*Extrait fourni:*
● ● ● ● ●

Florent Latrive
"Du bon usage de la piraterie" écrit par Florent Latrive a donné lieu à l’un des premiers enregistrements audio collectif d’une oeuvre complète. En un an et quelques dizaines de participants, le livre est enfin sonore et le Liseur achève le montage en ce moment.
Bonjour Florent,
Bon, on peut le dire, je veux dire après tout ce qu’on a vé cul ensemble, on peut se tutoyer non ? C’est pas intime que j’aie lu tes mots ? Mais rappelle-toi, ne nie pas, j’ai fait ça en public, sur le site de l’incipit... Ne renie pas ton livre, pour le coup, je l’ai lu !
D’ordinaire, je fais des interviews d’auteurs sur des livres que je ne connais pas mais là je l’ai lu, et à voix haute encore, y’a mêmes des preuves qui trainent sur le net ! Faut dire que y’a même pas besoin de l’acheter, puisque ton livre est téléchargeable gratuitement.

● ● ● ● ●

*Objectif de l'exercice:* Mettez à jour l'extrait en le reproduisant à partir de « D’ordinaire, je fais » jusqu'à « est téléchargeable gratuitement. », avec « interviews » remplacé par « entretiens ». Les données qui suivent n'ont aucun lien avec l'extrait.

*Données fournies:*
● ● ● ● ●

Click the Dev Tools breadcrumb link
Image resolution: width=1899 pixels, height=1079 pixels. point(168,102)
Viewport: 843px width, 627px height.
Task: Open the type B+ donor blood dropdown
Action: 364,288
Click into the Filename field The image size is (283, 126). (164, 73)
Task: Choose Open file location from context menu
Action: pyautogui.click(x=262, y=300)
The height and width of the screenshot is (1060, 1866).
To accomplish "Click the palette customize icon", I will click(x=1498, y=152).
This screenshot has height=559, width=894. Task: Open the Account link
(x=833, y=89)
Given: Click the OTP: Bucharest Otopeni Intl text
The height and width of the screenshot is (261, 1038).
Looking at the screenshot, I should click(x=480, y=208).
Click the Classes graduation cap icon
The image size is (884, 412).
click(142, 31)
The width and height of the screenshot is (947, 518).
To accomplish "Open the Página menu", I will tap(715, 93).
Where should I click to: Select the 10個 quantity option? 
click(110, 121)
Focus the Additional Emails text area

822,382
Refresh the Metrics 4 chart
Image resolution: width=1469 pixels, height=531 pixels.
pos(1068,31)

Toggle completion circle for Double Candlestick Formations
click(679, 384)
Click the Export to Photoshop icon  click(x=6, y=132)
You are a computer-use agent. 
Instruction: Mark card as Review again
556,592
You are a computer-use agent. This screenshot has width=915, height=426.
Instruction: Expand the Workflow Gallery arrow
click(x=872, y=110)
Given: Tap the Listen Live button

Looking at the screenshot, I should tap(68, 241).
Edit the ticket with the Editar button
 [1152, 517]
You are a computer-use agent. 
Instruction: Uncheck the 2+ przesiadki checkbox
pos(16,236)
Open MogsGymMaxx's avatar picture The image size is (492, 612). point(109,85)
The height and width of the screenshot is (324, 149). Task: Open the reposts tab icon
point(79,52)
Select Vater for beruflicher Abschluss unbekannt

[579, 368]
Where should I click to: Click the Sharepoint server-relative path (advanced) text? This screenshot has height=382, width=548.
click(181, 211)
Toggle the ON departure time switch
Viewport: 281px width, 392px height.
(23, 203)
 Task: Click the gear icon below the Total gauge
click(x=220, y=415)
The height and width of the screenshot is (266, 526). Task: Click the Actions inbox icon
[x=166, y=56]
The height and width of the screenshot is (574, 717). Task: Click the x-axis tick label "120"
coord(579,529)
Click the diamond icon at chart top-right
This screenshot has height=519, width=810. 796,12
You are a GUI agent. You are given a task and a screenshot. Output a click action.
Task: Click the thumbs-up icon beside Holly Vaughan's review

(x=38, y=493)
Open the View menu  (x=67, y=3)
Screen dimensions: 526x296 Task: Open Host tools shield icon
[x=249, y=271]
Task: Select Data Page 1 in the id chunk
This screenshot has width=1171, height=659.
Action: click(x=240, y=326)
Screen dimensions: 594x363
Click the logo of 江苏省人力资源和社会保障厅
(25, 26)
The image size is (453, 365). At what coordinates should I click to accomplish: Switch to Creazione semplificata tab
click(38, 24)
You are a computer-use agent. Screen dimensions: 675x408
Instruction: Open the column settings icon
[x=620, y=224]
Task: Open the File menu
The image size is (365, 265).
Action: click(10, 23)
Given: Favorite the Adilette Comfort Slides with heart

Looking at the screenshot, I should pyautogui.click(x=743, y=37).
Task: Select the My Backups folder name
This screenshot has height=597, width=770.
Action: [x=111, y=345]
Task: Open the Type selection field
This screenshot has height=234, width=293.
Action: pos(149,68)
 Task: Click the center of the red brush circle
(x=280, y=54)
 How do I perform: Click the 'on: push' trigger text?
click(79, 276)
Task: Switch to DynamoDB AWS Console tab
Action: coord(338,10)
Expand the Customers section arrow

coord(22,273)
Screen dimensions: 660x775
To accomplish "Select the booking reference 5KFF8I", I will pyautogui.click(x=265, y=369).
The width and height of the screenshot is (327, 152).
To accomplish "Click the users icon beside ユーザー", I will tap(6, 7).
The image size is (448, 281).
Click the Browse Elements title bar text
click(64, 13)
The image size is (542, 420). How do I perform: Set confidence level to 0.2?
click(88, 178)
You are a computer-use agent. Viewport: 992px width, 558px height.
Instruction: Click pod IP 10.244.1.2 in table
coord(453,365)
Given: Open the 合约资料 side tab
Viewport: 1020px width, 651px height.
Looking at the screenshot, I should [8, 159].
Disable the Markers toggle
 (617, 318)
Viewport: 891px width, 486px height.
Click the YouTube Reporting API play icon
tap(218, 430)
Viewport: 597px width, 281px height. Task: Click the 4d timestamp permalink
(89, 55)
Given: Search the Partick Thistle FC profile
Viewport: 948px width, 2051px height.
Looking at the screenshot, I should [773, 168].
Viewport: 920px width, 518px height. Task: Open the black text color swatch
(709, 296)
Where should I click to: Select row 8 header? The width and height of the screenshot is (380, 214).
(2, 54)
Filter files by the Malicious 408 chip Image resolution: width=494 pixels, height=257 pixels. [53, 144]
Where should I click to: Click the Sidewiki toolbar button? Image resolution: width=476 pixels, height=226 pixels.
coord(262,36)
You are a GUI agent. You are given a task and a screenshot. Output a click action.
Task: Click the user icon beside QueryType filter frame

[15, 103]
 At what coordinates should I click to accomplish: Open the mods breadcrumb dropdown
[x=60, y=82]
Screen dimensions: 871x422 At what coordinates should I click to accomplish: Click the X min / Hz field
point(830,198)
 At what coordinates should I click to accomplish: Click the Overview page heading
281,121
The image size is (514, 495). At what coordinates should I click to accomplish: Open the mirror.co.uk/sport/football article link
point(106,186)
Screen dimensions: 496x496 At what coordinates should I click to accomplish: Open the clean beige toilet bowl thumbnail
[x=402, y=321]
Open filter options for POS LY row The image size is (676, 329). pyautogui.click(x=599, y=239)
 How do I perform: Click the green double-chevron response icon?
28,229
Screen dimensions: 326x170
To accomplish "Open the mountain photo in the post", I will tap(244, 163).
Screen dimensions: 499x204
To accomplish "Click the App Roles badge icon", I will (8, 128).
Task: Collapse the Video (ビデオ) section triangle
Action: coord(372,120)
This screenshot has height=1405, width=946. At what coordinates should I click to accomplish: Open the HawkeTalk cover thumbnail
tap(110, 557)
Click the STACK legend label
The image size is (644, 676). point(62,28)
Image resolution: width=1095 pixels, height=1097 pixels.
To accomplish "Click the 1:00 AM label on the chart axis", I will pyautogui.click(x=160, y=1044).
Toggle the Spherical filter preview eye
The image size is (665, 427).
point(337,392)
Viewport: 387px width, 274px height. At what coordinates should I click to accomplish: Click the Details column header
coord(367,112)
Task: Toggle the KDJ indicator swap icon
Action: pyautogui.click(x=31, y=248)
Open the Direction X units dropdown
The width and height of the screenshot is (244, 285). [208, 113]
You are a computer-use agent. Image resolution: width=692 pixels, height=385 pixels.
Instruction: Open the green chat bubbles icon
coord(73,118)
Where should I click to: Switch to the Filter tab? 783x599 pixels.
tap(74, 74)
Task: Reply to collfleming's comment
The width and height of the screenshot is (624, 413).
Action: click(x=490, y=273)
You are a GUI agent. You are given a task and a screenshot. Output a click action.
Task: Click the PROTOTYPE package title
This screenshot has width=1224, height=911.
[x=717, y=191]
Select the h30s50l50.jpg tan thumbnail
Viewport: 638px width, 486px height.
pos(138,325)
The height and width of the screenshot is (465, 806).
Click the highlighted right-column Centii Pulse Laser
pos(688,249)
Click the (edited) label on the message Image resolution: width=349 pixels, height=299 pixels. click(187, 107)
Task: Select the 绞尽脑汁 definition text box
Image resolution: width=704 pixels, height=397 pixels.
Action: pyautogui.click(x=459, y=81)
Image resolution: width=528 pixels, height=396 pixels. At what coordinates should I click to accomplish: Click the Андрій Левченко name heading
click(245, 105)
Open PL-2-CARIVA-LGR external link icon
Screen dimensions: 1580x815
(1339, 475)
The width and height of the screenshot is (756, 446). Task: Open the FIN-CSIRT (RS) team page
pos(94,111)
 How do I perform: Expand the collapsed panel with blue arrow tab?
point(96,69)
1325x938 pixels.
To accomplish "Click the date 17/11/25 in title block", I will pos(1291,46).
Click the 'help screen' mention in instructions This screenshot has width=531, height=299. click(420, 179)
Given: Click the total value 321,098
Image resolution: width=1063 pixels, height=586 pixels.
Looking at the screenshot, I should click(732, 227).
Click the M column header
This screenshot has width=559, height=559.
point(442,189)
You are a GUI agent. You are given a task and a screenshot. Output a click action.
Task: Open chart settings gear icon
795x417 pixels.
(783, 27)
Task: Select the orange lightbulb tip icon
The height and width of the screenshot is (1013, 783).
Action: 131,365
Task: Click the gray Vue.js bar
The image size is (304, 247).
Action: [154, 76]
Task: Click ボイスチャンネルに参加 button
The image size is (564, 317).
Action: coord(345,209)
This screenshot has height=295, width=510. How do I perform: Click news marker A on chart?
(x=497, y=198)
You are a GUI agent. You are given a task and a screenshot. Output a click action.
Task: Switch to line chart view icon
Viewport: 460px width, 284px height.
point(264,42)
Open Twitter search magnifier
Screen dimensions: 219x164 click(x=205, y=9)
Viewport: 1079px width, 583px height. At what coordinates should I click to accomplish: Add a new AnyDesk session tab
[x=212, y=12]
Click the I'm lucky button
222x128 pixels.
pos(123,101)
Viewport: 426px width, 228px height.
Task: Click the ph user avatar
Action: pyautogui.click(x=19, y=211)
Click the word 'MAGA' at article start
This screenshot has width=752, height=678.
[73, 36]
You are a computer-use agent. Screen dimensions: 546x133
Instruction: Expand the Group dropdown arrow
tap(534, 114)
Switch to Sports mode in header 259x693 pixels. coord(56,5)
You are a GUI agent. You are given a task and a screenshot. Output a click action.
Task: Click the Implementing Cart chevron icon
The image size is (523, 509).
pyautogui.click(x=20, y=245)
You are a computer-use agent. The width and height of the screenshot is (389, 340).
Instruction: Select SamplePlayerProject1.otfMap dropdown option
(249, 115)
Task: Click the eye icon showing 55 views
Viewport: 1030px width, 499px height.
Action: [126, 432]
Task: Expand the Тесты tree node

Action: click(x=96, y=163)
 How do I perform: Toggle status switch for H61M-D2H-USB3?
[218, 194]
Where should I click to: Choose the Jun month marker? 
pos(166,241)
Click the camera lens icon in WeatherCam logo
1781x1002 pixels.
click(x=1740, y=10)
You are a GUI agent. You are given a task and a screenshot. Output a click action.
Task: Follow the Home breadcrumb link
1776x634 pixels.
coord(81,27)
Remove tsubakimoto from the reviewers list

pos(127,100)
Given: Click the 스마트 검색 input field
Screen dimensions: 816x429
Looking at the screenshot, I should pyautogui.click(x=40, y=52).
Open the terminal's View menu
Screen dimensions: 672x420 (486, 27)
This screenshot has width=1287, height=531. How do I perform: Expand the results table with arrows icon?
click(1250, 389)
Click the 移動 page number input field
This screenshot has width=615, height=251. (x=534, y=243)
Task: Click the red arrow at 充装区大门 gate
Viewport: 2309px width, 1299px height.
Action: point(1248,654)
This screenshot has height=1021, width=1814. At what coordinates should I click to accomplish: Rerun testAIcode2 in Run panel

● ● ● ● ●

*Résultat attendu:*
D’ordinaire, je fais des entretiens d’auteurs sur des livres que je ne connais pas mais là je l’ai lu, et à voix haute encore, y’a mêmes des preuves qui trainent sur le net ! Faut dire que y’a même pas besoin de l’acheter, puisque ton livre est téléchargeable gratuitement.